Um legítimo representante dessa concepção, que faz o privado invadir o público, é o prefeito de Aracaju, João Alves Filho. A sua mais recente investida neste sentido é a venda de terrenos públicos na Coroa do Meio.

Qualquer aracajuano/a que não esteja informado/a sobre o ocorrido ou qualquer turista que passe pela Coroa do Meio terá uma sincera dúvida: trata-se de uma Prefeitura ou de uma Imobiliária?

Sim, porque após conseguir aprovar  o projeto para a venda dos terrenos, com o voto dos vereadores da sua bancada na Câmara de Aracaju (dos 24 vereadores da CMA, apenas votaram contra o projeto: Iran Barbosa, Emmanuel Nascimento, Dr Emerson, Lucimara Passos e Lucas Aribé), João Alves iniciou uma campanha de marketing por toda a extensão da Coroa do Meio e em meios de comunicação que causa inveja a todas as imobiliárias da cidade. São outdoors, placas, panfletos, inserções na mídia, etc…

O problema (e esse não é qualquer problema) é que estamos falando de uma estrutura de Estado, uma Prefeitura Municipal, que deve ter como fim da sua ação a garantia dos direitos da população.

Por isso, se pensasse a cidade para o real interesse público e não para quem tem dinheiro, João Alves poderia utilizar os terrenos da Coroa do Meio para, por exemplo, a realização de um programa de habitação popular que tenha como prioridade a necessidade das mais de 61 mil pessoas (mais de 17 mil famílias) que, segundo dados do IBGE, vivem em aglomerados subnormais em Aracaju.

Além da garantia do direito à moradia para quem necessita, os terrenos da Coroa do Meio poderiam ser usados para diversas outras medidas, como a construção de postos de saúde, de galpões culturais (possibilitando um espaço de produção cultural para artistas da cidade), salas públicas de cinema, espaços de práticas esportivas gratuitas….Enfim, demanda pública não falta em Aracaju para dar destino aos terrenos da Coroa do Meio.

Mas o compromisso de João Alves Filho é outro. Por isso, a venda dos terrenos da Coroa do Meio é apenas mais um exemplo, não o único, do modo João Alves de governar uma cidade.

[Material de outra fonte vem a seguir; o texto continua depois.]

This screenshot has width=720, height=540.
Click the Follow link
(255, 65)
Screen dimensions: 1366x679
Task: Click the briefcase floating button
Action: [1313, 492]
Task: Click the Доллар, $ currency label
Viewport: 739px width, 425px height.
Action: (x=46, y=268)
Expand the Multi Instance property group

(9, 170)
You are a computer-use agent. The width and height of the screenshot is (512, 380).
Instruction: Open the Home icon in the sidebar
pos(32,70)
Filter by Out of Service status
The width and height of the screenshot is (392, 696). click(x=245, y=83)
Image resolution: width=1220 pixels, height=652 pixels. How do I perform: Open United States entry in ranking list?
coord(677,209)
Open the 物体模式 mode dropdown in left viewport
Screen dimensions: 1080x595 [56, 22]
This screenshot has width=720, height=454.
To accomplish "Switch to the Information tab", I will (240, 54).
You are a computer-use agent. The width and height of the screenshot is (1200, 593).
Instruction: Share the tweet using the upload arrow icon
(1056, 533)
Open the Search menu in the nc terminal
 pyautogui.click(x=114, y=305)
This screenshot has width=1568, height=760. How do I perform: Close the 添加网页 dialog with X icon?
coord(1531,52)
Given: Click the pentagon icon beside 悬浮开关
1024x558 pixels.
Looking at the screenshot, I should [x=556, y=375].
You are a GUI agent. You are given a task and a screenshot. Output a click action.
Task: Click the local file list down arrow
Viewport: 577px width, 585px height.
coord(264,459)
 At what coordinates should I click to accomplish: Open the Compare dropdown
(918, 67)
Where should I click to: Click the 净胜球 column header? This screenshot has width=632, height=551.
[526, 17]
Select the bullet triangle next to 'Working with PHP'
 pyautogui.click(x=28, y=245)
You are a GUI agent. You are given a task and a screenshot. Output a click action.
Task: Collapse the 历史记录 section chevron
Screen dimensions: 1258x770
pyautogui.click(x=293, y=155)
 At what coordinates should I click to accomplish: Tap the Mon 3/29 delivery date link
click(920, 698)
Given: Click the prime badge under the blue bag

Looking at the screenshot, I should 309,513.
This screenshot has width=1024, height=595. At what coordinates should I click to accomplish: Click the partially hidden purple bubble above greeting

Outros exemplos têm sido dados desde o início da sua gestão, em janeiro de 2013. Ou alguém esqueceu da taxa de iluminação pública, do projeto que permite a atuação de Organizações Sociais (OS) em várias áreas, dos aumentos na tarifa de ônibus e do abusivo reajuste do IPTU? É tudo parte de um mesmo projeto.

Com João Alves, Aracaju – que era reconhecida nacionalmente como uma cidade que se empenhava em proporcionar qualidade de vida para a sua população – se notabiliza por ser agora uma cidade-mercado, onde não há espaço para cidadãos, mas apenas para clientes.